Passage for review:
= Marcus Williamson =

British writer, journalist, and campaigner

Marcus Williamson is a British writer, journalist, and campaigner. As an obituarist, he has written obituaries of more than 400 subjects, including artists, poets, musicians, actors and inventors for The Independent, The Guardian, The Scotsman and Jewish Chronicle .

== Campaigns ==

===Phorm===
In 2009, the AIM-listed (since delisted and failed) spyware company Phorm created a website Stopphoulplay.com to attack Williamson and fellow campaigner Alexander Hanff. The company accused Williamson of '...waging a "serial letter writing" campaign to Phorm's potential customers and partners in attempt to discredit the company and Mr Ertugrul.' The site was soon taken down and later described as a "PR disaster".

===CEOemail.com===
He is the editor of the consumer information website CEOemail.com, which provides the email addresses of many company CEOs. The website is free for non-professional users, with a fee for business users for each email address provided.

In 2010, he revealed that the CEO of the Nationwide Building Society had closed down his email address, rather than face emails from upset customers.

== Publications ==

- The True Celtic Language and the Stone Circle of Rennes les Bains. 2008. ISBN 978-1257639526. Translation of an 1886 work by Henri Boudet.
- Claude Cahun at School in England. Lulu, 2011. ISBN 978-1-257639-52-6.
- Path. Atelier St Louis Production, 2011. With Jonathan Moss. ISBN 978-0-956833-40-2.
- Rene Halkett: From Bauhaus to Cornwall. Catalogue of exhibition at Falmouth Art Gallery, 2019.
- The International Encyclopedia of Surrealism. Bloomsbury Visual Arts, 2019. Williamson contributed biographical articles on Raymond Roussel, Sarane Alexandrian, Ithell Colquhoun, David Gascoyne and Isabelle Waldberg.

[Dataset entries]

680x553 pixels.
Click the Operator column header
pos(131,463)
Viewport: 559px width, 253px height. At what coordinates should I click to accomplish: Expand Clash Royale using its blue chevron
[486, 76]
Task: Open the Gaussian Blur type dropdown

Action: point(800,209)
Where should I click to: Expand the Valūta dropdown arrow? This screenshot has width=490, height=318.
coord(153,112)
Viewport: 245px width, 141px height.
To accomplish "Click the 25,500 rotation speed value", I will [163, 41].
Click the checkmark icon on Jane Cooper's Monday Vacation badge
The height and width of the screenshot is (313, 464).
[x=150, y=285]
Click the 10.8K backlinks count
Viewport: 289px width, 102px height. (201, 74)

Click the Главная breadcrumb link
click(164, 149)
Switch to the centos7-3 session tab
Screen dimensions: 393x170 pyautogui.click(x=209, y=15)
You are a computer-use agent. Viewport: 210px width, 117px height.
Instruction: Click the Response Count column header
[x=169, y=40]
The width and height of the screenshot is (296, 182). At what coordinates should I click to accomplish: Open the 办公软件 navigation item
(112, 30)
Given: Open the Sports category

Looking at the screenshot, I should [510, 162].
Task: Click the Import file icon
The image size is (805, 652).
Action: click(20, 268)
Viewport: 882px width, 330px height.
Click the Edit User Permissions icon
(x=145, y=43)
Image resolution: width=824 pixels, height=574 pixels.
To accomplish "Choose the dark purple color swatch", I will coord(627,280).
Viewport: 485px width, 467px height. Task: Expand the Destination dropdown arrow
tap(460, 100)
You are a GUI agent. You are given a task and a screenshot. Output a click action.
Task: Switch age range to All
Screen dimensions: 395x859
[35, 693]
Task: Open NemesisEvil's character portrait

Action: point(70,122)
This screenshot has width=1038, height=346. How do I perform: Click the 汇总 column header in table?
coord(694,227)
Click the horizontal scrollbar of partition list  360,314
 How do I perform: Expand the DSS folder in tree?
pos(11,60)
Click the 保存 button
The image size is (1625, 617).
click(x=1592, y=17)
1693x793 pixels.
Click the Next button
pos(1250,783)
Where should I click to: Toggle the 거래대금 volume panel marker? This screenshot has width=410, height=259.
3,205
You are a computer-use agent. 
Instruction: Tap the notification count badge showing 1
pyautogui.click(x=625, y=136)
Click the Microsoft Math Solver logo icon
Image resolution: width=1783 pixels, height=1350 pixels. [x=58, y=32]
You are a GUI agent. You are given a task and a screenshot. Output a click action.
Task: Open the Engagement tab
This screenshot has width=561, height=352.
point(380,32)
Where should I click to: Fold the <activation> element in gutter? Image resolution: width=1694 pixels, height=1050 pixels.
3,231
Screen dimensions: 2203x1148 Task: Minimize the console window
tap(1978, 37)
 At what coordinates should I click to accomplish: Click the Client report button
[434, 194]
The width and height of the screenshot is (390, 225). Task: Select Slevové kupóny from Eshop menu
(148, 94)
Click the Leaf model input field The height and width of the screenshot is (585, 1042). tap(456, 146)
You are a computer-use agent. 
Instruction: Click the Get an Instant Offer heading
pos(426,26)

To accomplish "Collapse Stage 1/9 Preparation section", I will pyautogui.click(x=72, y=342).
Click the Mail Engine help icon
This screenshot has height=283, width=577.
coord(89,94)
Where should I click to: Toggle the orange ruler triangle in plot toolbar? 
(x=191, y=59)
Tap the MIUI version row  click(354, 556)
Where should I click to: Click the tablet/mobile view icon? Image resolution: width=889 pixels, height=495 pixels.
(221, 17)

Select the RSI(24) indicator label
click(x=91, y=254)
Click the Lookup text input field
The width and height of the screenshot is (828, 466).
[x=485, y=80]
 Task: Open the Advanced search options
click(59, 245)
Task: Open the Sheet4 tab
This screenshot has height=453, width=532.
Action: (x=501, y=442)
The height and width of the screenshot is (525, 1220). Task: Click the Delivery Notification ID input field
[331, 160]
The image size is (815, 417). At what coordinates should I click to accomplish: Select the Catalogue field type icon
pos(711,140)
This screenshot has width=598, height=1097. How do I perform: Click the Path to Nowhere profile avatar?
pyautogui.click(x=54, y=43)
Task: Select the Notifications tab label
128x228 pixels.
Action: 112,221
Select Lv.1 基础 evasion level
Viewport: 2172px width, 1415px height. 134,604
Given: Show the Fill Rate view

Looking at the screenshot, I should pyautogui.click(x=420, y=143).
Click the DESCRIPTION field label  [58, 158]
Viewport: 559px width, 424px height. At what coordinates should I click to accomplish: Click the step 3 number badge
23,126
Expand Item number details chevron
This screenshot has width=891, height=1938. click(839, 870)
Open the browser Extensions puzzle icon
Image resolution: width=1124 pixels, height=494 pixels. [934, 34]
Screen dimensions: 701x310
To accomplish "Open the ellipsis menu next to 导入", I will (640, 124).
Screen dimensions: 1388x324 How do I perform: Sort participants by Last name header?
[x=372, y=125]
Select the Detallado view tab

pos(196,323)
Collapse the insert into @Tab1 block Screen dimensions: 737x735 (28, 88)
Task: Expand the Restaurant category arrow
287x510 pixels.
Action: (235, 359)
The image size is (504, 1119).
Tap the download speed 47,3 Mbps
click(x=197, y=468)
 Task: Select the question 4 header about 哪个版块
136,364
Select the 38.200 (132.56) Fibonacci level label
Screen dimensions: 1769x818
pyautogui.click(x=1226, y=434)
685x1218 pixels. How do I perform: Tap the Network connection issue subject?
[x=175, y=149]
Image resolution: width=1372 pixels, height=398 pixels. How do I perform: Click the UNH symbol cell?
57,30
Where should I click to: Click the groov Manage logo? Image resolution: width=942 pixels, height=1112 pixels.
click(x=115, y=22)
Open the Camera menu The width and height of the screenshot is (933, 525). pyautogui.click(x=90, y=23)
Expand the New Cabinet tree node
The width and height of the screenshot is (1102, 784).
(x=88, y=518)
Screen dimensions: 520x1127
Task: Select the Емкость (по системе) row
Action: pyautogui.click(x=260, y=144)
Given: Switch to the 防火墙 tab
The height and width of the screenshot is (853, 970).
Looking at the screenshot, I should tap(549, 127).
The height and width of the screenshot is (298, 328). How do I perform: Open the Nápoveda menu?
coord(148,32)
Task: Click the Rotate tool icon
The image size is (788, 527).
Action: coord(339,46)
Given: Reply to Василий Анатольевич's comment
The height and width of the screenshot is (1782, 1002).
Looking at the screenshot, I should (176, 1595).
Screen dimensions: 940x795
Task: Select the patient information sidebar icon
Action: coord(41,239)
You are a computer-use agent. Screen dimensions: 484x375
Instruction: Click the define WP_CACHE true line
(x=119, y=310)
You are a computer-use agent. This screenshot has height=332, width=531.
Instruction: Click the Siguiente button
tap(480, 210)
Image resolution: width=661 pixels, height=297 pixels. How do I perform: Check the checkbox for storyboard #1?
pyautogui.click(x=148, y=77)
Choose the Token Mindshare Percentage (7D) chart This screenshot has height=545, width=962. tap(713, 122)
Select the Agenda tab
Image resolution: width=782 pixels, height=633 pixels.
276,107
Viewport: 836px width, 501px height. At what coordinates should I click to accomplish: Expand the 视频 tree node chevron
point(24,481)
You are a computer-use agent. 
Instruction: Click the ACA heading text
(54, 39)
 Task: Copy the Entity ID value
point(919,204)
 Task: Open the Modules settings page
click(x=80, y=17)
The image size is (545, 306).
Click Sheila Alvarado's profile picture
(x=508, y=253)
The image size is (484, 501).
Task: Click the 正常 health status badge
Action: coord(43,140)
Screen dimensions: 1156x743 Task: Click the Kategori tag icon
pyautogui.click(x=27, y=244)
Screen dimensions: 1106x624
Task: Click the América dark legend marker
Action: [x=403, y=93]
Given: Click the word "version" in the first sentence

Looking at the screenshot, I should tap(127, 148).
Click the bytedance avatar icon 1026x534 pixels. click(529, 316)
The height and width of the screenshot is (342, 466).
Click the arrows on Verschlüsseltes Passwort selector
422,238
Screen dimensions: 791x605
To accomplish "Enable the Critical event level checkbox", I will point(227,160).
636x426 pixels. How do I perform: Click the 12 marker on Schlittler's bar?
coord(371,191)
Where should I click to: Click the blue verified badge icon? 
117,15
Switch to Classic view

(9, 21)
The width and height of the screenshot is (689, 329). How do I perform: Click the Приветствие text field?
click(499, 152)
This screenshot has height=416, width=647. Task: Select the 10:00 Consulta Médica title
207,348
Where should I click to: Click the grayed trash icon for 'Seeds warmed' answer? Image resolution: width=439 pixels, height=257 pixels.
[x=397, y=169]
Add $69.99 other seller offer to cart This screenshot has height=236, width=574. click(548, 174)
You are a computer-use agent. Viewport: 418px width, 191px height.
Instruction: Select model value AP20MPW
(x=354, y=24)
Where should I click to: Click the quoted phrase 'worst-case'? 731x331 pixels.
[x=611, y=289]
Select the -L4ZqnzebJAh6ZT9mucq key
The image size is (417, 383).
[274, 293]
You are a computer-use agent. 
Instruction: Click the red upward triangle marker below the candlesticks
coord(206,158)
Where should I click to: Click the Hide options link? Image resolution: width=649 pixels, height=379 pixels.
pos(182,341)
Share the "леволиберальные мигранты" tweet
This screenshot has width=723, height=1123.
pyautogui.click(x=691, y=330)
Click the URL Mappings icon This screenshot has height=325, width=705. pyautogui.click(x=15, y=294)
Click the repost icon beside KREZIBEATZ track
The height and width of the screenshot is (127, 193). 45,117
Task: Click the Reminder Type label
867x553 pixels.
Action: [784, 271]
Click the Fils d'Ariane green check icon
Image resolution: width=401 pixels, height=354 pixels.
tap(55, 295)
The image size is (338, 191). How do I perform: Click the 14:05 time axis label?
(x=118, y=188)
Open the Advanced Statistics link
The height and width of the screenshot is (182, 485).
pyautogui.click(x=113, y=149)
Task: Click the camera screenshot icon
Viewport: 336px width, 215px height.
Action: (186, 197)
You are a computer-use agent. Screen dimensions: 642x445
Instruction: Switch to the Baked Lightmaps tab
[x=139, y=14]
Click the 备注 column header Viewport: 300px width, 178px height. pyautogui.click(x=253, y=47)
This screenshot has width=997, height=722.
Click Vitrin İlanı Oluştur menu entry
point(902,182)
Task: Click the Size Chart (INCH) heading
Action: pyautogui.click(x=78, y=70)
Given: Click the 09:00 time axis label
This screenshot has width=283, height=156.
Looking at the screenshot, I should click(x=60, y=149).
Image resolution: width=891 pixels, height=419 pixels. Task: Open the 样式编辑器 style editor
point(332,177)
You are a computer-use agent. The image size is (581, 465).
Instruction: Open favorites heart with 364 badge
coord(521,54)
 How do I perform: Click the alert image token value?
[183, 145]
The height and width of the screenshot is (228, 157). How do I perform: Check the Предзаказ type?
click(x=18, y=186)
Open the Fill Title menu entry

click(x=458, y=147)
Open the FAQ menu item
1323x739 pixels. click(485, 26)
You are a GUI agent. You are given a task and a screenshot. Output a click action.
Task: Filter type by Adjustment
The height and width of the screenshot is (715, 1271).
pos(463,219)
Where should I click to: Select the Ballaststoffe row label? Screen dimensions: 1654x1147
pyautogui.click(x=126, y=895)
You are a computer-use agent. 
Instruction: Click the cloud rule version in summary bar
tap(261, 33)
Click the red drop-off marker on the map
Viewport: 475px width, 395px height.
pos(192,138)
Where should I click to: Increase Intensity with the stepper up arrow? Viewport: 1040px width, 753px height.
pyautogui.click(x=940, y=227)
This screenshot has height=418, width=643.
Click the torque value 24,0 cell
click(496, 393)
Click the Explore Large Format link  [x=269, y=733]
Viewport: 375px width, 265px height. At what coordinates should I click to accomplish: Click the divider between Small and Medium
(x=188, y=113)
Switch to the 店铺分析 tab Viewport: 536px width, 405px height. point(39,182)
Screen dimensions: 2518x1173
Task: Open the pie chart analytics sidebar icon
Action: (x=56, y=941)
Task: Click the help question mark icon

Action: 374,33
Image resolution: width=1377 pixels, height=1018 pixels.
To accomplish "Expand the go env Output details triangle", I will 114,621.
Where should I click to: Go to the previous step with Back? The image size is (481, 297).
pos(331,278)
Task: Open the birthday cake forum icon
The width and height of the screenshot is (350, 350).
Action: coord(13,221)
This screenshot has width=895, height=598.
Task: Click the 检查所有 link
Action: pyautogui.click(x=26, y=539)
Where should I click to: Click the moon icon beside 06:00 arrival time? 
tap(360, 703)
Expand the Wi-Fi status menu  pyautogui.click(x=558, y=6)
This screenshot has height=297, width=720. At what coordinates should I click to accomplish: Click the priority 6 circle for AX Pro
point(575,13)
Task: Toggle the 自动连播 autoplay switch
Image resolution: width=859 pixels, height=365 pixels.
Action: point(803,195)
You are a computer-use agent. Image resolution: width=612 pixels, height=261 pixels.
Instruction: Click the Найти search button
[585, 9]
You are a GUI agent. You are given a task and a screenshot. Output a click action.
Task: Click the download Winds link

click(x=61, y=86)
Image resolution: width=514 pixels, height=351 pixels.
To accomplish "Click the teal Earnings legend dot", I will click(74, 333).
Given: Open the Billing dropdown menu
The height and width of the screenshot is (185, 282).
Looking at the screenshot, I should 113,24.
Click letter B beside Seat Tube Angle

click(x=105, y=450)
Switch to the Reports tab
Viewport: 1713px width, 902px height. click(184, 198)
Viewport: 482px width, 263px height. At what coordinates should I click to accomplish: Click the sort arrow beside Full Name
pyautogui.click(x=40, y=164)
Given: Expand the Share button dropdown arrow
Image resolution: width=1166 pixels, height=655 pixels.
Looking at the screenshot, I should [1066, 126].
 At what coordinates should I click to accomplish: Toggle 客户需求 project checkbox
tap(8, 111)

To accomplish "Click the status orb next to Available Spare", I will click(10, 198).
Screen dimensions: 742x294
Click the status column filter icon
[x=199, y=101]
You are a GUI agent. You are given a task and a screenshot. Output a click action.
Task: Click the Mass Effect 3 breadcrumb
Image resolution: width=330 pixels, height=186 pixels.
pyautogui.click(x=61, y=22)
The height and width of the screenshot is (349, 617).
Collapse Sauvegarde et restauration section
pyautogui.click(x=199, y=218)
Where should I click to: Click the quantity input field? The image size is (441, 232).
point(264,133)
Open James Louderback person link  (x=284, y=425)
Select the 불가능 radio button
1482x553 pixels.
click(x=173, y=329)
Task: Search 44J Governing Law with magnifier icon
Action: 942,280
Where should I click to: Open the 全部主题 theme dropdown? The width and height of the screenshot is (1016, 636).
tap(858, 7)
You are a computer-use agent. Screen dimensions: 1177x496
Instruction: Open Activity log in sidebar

Exercise set:
(a) Translate this sentence from the Marcus Williamson article into Spanish: "The website is free for non-professional users, with a fee for business users for each email address provided."
(b) From the Marcus Williamson article, retype the text starting with "- Claude Cahun" and going on through "and Isabelle Waldberg.".

Answers per task:
(a) El sitio web es gratuito para los usuarios no profesionales, y se cobra una tarifa a los usuarios empresariales por cada dirección de correo electrónico proporcionada.

(b)
- Claude Cahun at School in England. Lulu, 2011. ISBN 978-1-257639-52-6.
- Path. Atelier St Louis Production, 2011. With Jonathan Moss. ISBN 978-0-956833-40-2.
- Rene Halkett: From Bauhaus to Cornwall. Catalogue of exhibition at Falmouth Art Gallery, 2019.
- The International Encyclopedia of Surrealism. Bloomsbury Visual Arts, 2019. Williamson contributed biographical articles on Raymond Roussel, Sarane Alexandrian, Ithell Colquhoun, David Gascoyne and Isabelle Waldberg.